The Eunomia consultancy has defended its estimate that the UK will reach an overcapacity of residual waste treatment facilities by 2020-21, after the Environmental Services Association (ESA) savaged the claims.
ESA chief executive Jacob Hayler said Eunomia’s Residual Waste Infrastructure Review (RWIR), published on 7 August, was “flawed” and contradicted other reports predicting an under-capacity of incinerators and other residual waste treatment facilities by 2030.
He added that Eunomia’s ”abilities to overstate available capacity and under-predict residual waste arisings are astounding”.
In response, Eunomia said it backed its conclusions with data that was “very easily verifiable”:
- The UK landfilled around 11 million tonnes of waste at the standard rate of landfill tax last year, but probably no more than nine million tonnes would be suitable or available for treatment by incineration.
- There are 4.8 million tonnes per annum (tpa) of facilities under construction or financially committed.
- To move from the current 44.3% recycling rate to the 50% municipal waste recycling target, to which the UK is already committed, means reducing residual waste by around 1.5 million tonnes per annum.
Eunomia argues that these three key figures, taken together, would close the ”capacity gap” by 2020 to 2.7 million tonnes, ”even before accounting for the likely continuation of the long-term decline in commercial and industrial residual waste.”
It said a capacity gap would occur only if waste generation increased, recycling rates did not increase, residual waste exports collapsed and “very little” of the waste treatment facilities that have received planning permission went ahead.

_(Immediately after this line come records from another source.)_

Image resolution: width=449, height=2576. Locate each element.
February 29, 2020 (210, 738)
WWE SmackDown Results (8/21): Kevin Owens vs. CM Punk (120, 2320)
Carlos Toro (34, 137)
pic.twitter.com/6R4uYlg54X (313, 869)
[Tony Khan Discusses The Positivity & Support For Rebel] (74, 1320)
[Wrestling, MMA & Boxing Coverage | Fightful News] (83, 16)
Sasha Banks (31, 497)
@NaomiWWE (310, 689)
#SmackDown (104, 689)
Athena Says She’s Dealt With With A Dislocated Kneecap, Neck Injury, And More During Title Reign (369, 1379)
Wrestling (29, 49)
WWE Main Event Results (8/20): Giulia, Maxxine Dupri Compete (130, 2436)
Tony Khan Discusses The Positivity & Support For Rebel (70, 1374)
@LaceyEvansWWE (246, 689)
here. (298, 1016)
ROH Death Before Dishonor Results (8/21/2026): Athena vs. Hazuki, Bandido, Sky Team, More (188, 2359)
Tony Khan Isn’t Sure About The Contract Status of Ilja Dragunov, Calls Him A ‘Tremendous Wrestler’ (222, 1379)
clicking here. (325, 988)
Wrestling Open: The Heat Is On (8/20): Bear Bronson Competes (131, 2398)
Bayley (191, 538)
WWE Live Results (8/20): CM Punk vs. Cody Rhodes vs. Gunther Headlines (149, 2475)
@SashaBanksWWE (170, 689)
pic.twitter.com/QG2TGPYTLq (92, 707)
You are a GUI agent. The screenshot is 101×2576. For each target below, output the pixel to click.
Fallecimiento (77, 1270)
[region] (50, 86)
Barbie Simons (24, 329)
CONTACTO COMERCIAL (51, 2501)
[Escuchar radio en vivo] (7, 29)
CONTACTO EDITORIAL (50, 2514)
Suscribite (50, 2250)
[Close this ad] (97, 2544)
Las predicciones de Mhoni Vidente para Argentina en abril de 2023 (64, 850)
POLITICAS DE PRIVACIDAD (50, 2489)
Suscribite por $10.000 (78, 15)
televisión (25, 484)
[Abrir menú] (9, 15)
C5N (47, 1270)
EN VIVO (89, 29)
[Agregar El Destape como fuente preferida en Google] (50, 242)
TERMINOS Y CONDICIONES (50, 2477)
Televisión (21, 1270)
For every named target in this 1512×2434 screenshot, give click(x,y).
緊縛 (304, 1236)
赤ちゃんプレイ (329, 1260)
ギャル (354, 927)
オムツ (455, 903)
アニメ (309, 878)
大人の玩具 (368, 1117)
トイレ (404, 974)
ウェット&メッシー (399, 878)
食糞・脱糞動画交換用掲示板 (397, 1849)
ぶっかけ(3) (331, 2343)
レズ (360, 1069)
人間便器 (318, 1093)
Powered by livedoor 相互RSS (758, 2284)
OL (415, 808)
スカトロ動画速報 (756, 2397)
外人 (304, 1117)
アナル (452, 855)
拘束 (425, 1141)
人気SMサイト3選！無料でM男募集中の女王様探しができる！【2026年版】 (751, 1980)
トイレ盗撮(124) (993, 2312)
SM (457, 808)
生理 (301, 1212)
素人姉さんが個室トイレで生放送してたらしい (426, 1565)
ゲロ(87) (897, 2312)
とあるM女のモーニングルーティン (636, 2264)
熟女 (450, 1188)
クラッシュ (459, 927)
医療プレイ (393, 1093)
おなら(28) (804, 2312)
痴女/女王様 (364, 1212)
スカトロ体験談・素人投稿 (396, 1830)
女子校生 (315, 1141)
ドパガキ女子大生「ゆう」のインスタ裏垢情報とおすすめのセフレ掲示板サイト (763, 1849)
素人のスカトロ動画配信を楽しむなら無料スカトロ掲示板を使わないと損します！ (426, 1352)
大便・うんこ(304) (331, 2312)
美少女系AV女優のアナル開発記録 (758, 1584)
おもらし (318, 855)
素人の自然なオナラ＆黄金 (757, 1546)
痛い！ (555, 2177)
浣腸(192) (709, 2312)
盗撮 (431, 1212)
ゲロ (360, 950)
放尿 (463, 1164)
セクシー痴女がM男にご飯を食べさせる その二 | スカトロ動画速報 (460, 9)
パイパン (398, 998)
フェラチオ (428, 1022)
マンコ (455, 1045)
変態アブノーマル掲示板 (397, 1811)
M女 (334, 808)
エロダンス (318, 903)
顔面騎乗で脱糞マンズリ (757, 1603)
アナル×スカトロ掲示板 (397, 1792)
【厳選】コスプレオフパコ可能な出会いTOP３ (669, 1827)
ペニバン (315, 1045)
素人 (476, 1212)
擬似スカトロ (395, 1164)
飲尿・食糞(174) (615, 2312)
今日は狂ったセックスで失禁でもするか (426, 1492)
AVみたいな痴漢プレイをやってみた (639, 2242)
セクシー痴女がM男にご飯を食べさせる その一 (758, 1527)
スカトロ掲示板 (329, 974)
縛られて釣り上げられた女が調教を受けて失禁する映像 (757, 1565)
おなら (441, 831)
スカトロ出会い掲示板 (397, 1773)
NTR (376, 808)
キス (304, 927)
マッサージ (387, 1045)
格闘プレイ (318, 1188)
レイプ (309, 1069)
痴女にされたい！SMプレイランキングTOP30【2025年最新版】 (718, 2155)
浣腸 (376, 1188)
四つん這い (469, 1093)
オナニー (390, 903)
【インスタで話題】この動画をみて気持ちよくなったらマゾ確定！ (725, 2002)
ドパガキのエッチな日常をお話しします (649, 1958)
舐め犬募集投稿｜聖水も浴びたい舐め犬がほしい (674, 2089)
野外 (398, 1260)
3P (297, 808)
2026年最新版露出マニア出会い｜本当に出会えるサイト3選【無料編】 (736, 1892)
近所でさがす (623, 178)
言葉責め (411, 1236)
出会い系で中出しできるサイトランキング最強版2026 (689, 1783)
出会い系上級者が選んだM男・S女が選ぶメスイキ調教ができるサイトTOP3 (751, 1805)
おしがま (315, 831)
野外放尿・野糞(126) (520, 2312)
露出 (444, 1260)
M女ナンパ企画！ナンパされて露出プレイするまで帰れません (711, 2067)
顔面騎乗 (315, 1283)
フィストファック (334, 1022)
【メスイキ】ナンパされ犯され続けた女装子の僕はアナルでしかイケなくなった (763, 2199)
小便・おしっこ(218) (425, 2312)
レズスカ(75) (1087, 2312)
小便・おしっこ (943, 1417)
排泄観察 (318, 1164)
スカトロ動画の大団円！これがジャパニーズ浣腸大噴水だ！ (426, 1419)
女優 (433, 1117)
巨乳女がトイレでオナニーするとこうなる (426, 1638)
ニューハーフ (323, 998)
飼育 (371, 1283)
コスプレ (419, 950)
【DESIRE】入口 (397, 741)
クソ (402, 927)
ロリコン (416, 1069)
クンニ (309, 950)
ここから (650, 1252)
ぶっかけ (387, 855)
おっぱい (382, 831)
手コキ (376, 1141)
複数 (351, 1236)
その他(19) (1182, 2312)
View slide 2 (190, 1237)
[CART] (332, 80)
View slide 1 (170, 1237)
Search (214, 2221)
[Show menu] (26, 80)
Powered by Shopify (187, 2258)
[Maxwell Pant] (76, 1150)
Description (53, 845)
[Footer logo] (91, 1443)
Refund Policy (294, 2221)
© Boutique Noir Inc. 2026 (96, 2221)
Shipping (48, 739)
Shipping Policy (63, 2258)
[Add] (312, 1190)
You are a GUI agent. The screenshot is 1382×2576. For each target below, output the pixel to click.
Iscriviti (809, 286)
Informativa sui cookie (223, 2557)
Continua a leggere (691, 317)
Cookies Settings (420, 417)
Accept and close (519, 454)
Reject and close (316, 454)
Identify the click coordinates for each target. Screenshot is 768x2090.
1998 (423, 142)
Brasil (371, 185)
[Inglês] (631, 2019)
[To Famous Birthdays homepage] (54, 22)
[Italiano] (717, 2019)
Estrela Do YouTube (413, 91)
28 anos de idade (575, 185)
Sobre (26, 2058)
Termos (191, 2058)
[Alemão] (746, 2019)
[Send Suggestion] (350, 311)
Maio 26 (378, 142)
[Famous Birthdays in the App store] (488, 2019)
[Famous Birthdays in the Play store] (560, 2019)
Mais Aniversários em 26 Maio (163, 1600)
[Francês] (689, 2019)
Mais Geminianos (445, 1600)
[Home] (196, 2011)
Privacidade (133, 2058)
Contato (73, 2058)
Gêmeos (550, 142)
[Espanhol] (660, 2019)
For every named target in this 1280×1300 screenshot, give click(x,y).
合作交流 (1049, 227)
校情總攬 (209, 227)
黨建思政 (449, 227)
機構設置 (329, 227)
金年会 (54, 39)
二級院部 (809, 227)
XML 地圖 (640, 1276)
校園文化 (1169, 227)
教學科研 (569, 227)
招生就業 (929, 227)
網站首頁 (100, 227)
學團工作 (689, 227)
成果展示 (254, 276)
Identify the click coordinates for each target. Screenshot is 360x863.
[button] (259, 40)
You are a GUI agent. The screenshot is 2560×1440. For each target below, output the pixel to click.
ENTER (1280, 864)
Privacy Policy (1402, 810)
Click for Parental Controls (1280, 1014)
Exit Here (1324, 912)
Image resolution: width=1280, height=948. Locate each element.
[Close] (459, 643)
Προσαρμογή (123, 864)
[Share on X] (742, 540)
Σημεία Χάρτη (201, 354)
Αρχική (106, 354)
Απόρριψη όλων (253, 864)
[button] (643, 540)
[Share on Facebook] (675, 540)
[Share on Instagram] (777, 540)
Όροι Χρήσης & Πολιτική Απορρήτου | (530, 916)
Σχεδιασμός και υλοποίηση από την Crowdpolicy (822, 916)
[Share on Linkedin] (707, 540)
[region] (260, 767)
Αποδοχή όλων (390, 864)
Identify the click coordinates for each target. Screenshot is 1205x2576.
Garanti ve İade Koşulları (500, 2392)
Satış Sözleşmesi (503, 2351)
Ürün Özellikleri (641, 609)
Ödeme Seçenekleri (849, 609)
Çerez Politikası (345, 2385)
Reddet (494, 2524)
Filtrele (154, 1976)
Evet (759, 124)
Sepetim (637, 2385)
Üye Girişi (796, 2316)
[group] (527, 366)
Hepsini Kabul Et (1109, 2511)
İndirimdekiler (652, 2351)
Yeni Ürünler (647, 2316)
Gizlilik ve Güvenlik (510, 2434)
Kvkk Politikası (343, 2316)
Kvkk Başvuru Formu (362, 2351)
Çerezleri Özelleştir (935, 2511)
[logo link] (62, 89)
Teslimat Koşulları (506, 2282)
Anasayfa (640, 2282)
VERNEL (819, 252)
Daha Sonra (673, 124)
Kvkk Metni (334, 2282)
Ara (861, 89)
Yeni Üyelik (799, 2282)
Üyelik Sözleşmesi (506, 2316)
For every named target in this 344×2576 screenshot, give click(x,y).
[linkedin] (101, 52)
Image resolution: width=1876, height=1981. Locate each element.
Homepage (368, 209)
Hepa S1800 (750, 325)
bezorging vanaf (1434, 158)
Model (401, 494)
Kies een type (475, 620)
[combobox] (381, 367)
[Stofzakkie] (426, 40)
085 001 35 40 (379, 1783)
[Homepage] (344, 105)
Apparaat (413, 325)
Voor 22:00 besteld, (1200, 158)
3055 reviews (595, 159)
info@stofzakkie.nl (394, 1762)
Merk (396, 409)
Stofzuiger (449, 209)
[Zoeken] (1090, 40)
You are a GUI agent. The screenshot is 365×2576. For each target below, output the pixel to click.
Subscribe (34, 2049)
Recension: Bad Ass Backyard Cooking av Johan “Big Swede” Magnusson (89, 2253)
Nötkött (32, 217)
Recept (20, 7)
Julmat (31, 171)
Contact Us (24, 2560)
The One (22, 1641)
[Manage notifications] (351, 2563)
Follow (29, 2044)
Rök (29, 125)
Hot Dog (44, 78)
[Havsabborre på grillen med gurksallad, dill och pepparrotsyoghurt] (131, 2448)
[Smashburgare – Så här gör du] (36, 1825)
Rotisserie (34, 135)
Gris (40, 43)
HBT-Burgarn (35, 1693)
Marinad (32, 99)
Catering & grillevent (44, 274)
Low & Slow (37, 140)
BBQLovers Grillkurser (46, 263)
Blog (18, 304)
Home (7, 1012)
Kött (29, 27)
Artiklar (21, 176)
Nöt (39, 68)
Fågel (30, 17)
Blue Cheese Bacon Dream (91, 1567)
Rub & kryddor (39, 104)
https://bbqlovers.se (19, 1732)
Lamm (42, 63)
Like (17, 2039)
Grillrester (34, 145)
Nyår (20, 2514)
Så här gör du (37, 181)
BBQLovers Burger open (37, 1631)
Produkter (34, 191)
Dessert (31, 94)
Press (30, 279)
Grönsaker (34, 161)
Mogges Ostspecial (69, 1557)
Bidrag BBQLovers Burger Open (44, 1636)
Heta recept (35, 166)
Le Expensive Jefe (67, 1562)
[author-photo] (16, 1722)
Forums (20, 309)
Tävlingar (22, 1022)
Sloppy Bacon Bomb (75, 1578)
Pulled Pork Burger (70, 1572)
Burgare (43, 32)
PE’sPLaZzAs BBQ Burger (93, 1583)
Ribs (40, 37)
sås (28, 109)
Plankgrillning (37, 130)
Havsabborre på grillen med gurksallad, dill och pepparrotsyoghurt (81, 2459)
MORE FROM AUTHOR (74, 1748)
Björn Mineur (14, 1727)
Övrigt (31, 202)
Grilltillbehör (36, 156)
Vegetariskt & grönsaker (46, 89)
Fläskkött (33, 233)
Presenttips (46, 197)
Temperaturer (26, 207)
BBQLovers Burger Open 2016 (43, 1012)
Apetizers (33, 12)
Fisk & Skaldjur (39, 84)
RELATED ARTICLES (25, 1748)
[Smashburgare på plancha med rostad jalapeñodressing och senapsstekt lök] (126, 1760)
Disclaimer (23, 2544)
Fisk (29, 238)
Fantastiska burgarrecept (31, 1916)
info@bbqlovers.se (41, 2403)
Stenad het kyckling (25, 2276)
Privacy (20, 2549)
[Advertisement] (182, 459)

It added that it “could not find analysis that support figures that, as has been suggested, that there will be a shortfall of capacity of five million tonnes by 2030”.
Dominic Hogg, Eunomia chairman, said: “The exact date when UK treatment capacity will exceed the available waste is debatable, as it depends on the rate at which facilities are built and progress on recycling. But in the context of 25-year investments, it is not the relevant issue.
“The ultimate destination is clear, whether the UK gets there in 2020, as the latest RWIR projection suggests, or a couple of years either side.
“The sensible response is to indicate the long-term trajectory for UK waste and resources policy by setting ambitious targets, or implementing policies, which clearly indicate – before significant additional incineration capacity is built – the intention to reduce substantially the amount of residual waste generated in future.”
Eunomia’s report warned that an increase in the number of incineration, advanced conversion technology and mechanical biological treatment facilities would lead to a number of them going bust by 2030 as available feedstock runs out.